I. The State Does Not Need to Produce Evidence Sufficient to Sustain a Conviction

¶ 17 For more than a decade, we have recognized that the state's burden at a preliminary hearing is probable cause—the same evidentiary threshold it must meet to secure an arrest warrant. In practice, that means a magistrate must bind a defendant over for trial if the prosecution presents evidence sufficient “to support a reasonable belief that an offense has been committed and that the defendant committed it.” So even though the Utah Constitution provides criminal defendants with a fundamental right to a preliminary hearing, “the evidentiary threshold at such hearing is relatively low.” ¶ 18 In evaluating the evidence presented at a preliminary hearing, the magistrate must draw all reasonable inferences in the prosecution's favor. The “evidence does not need to be capable of supporting a finding of guilt beyond a reasonable doubt,” nor do we require the prosecution “to eliminate alternative inferences that could be drawn from the evidence in favor of the defense.” Rather, a magistrate has discretion “to decline bindover” only “where the facts presented by the prosecution provide no more than a basis for speculation—as opposed to providing a basis for a reasonable belief.” It is therefore not appropriate for a magistrate to evaluate “the totality of the evidence in search of the most reasonable inference” at a preliminary hearing. Our justice system entrusts that task to the fact-finder at trial.
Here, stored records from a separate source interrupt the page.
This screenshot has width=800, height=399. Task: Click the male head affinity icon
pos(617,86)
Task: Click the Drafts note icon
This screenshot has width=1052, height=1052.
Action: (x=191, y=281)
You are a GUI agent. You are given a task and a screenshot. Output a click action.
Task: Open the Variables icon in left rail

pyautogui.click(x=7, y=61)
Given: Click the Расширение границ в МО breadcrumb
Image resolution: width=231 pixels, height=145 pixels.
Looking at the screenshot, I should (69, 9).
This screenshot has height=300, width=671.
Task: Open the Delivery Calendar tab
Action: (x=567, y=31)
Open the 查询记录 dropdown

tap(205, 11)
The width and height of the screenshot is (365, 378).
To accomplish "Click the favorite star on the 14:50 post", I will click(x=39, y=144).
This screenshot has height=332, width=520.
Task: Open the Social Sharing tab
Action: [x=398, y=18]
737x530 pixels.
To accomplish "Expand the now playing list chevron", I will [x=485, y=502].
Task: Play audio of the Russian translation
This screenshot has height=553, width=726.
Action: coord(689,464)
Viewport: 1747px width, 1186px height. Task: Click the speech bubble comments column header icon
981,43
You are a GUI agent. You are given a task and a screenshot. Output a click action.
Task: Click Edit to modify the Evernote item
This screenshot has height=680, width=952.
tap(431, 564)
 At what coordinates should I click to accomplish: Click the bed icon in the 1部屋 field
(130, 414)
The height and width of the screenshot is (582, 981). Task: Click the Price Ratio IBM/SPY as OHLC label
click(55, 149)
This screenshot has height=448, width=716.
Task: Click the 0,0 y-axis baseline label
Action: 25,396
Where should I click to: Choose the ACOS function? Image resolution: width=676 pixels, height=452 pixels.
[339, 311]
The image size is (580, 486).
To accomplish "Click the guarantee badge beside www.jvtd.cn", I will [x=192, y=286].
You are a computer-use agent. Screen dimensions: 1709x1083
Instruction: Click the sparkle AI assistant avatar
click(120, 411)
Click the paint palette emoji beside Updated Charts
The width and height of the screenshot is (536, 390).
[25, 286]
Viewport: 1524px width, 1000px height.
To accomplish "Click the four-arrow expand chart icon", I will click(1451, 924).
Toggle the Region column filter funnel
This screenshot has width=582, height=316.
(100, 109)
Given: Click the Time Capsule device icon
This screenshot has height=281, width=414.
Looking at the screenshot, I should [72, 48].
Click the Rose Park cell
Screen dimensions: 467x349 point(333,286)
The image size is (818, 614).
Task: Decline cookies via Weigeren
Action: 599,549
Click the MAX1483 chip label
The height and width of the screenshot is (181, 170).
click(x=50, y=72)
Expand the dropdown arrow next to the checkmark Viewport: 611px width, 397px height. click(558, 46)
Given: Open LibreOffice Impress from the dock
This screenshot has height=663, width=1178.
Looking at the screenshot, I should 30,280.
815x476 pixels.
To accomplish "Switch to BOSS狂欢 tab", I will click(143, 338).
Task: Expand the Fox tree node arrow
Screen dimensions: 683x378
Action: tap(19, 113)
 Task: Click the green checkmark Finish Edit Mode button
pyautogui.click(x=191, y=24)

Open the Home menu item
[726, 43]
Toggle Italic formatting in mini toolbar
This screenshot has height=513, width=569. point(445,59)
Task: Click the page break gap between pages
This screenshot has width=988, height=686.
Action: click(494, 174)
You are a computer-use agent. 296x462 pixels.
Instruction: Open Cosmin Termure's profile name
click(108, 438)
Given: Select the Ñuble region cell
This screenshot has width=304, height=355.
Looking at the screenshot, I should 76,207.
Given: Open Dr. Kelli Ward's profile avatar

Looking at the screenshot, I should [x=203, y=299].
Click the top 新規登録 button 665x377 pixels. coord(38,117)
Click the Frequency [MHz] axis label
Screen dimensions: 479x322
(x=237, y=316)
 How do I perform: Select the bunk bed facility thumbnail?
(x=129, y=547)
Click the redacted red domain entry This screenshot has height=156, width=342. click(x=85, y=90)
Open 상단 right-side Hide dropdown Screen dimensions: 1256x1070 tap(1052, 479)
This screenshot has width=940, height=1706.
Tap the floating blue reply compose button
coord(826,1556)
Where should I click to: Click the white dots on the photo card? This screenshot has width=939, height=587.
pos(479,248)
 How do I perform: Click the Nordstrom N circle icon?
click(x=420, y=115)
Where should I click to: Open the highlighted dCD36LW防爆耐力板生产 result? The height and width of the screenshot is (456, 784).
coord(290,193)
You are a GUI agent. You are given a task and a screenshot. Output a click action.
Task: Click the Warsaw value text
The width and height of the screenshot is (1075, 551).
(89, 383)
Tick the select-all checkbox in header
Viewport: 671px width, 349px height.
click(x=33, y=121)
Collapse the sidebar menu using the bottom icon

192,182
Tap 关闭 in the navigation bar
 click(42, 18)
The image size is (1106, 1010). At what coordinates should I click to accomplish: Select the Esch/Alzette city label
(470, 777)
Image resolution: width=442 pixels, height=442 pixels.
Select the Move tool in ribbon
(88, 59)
State v. Clark, 2001 UT 9, ¶ 16, 20 P.3d 300.

Utah Const.art. I, § 13 ; State v. Hernandez, 2011 UT 70, ¶ 29, 268 P.3d 822.

State v. Ramirez, 2012 UT 59, ¶ 9, 289 P.3d 444.

State v. Virgin, 2006 UT 29, ¶ 24, 137 P.3d 787.

Id. ¶ 20 (internal quotation marks omitted).

Ramirez, 2012 UT 59, ¶ 9, 289 P.3d 444.

Virgin, 2006 UT 29, ¶ 21, 137 P.3d 787.

State v. Maughan, 2013 UT 37, ¶ 17, 305 P.3d 1058.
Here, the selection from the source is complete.